Task requirements: Gather every line in the data below that contains the string "search". The match is case-sensitive.

[Rows of pointing data]
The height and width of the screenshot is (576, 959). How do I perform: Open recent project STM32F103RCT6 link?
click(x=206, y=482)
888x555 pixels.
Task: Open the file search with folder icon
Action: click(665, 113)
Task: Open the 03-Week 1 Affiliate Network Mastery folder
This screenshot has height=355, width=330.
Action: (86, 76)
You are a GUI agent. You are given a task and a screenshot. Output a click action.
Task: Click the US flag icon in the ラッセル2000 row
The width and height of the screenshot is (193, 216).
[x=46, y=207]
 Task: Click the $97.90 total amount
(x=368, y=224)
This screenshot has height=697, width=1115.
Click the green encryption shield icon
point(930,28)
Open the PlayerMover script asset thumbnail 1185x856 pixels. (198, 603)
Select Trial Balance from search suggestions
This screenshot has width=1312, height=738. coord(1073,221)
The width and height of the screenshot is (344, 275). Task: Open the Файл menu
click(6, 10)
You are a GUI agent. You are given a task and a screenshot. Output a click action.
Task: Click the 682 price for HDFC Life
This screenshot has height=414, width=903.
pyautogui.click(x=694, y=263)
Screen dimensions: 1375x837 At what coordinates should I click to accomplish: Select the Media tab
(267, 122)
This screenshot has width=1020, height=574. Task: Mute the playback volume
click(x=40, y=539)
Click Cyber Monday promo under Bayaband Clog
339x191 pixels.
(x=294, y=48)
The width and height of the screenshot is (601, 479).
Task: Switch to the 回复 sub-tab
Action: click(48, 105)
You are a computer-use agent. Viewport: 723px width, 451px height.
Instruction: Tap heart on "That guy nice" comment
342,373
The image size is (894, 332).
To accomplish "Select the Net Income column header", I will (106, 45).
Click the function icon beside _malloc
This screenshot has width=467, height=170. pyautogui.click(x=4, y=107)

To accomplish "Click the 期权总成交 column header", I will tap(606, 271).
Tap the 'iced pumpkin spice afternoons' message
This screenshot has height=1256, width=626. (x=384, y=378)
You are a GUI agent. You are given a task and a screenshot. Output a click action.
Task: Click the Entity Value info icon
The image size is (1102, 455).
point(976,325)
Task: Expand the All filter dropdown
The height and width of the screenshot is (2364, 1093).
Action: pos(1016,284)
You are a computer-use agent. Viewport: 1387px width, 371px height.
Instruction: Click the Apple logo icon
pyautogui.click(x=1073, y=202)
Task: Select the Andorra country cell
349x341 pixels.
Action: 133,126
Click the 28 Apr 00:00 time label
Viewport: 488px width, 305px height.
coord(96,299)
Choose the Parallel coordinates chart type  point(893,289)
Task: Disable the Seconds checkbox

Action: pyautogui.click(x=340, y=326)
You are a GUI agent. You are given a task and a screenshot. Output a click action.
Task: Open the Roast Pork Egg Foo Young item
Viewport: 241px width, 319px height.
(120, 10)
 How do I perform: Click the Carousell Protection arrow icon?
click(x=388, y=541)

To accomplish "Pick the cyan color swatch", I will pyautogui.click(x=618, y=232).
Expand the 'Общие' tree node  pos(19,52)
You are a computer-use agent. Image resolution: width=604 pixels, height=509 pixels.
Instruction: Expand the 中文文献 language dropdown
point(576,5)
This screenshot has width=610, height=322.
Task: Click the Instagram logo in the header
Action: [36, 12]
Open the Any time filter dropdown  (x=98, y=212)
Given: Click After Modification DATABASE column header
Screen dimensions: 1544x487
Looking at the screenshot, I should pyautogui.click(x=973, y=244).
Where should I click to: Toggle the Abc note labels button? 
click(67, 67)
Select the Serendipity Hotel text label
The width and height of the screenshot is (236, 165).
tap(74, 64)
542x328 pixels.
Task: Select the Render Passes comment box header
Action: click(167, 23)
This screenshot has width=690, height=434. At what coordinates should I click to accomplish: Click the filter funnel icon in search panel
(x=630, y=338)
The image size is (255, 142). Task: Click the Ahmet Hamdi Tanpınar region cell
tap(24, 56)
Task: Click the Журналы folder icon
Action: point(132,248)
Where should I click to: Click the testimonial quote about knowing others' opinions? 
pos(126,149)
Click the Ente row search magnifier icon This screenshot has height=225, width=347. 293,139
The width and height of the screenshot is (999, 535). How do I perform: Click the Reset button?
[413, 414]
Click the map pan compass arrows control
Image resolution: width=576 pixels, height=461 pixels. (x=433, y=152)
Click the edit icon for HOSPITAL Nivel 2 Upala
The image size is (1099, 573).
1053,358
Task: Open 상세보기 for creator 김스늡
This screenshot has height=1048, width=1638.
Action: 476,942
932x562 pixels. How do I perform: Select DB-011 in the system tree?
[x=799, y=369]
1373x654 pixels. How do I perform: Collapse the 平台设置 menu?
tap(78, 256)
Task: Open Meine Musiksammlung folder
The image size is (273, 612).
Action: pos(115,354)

Result of this task:
Task: Open the file search with folder icon
Select Trial Balance from search suggestions
This screenshot has width=690, height=434. At what coordinates should I click to accomplish: Click the filter funnel icon in search panel
Click the Ente row search magnifier icon This screenshot has height=225, width=347. 293,139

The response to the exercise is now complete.